Of course, it’s impossible to know how much two low-turnout special elections in a single state can indicate about the entire country, but there are reasons for Democrats to hope they’re more accurate predictors than Virginia and New Jersey. In the nation’s last odd-numbered year that had a special election, 2019, Democrats won Governor’s mansions in Kentucky and Louisiana, and barely lost in Mississippi. In these three races, Democrats outperformed their 2016 Presidential results by 30, 22 and and 13, respectively. Yet in 2018 and 2020, although Democrats improved on their 2016 performance by approximately 9% and 2.5%, they did not do so at nearly the same level as they managed to in 2019. The point is, Governor’s elections routinely have unique dynamics, such as a particularly popular candidate or a controversial incumbent, and are often not indicative of national political dynamics. In 2016, Trump won Kentucky by 30. In 2019 his party lost the Governor’s race, and then in 2020 he won it again by 26. In 2019, when Andy Beshear won in Kentucky, few analysts called it the demise of the Republican party, which was appropriate, even though Democrats seemed to be held to a different standard in 2021. So if national politics cannot fully explain the Virginia and New Jersey elections results, what can?

The answer is likely local politics unique to both of these states, particularly the rising progressiveness in their statehouses in recent years. Virginia only recently became an all-blue state, as the State House and State Senate flipped in 2019 to give Democrats a governing trifecta with control of the Governor’s Mansion. New Jersey became a Democratic trifecta in 2018 after winning the Governor’s race four years ago. Because of how recently both states became Democratic, the urgency Democrats felt to use their political power when they could, and the ascending strength of the national progressive movement, both states passed a number of progressive policies in the past few years. Backlash to these policies could have contributed to the Democrats’ disappointing performance in November. 

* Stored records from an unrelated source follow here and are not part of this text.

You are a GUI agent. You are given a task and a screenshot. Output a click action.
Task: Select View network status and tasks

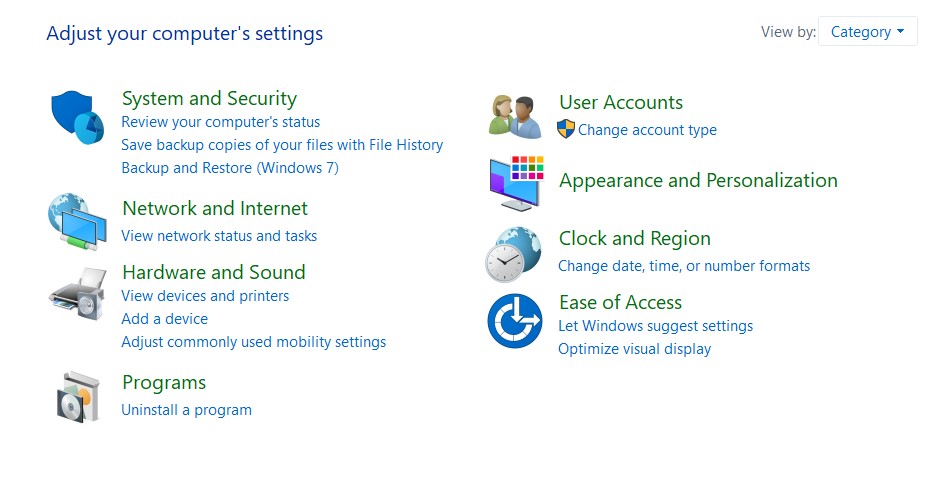click(x=219, y=236)
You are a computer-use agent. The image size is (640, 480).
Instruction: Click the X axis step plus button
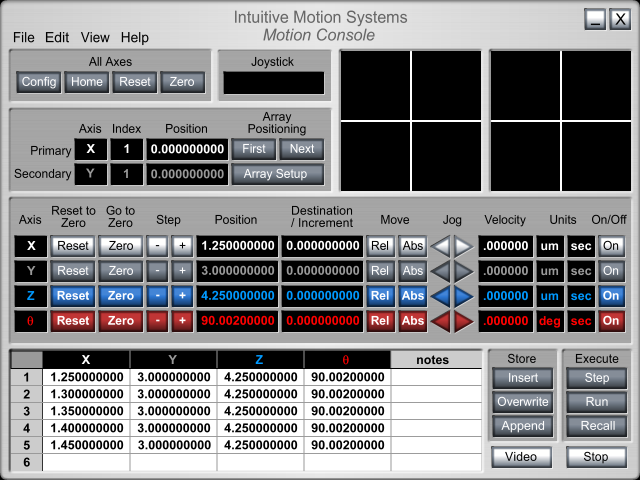[181, 246]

In Virginia in just the past few months, Democrats passed laws to raise the minimum wage to $15 an hour, address climate change, roll back abortion restrictions, increase the rights of undocumented immigrants, increase voting rights and imopse new restrictions on guns. After many years of Republican control of state government, many Democrats felt like this flurry of progressive legislation was appropriate and overdue. Still, for moderates who put Democrats in power out of frustration with Trump, all these rapidly-passed progressive policies may have seemed like too much, and not the stability they thought they were voting for regardless of the merits of each individual bill. One Republican lawmaker, for example, called Democrats’ law-making a “jewelry store smash and grab” and predicted a massive red-wave in the election. Virginia’s stretch of progressive policy-making was especially unusual given how frequently the state swings back and forth between the two parties. Often, in more purple states, the party in power takes a moderate approach to governing in hopes to continue to hold onto power. Virginia Democrats, on the other hand, seemingly tried to use their temporary political power to pass as many progressive laws as they could before losing that power.

New Jersey was a slightly different story, since Democrats likely felt more secure in their power in the Biden +16 state. Nevertheless, the state has recently passed bills to legalize marijuana, make community college free, expand early voting, raise the minimum wage and more. Each of these laws, as well as the combination of them all, may have led to conservative backlash against Democrats in the 2021 election. That fact, of course, does not mean that Democrats were wrong to use their power to pass progressive legislation. 

Those who saw the November election results as a backlash against progressive Democrats may have been partially correct, but the backlash was likely more local to Virginia and New Jersey. In Ohio, which has complete Republican governance, there was a much smaller shift against Democrats compared to 2020. This idea may give hope to national Democrats as they look forward to the 2022 congressional elections.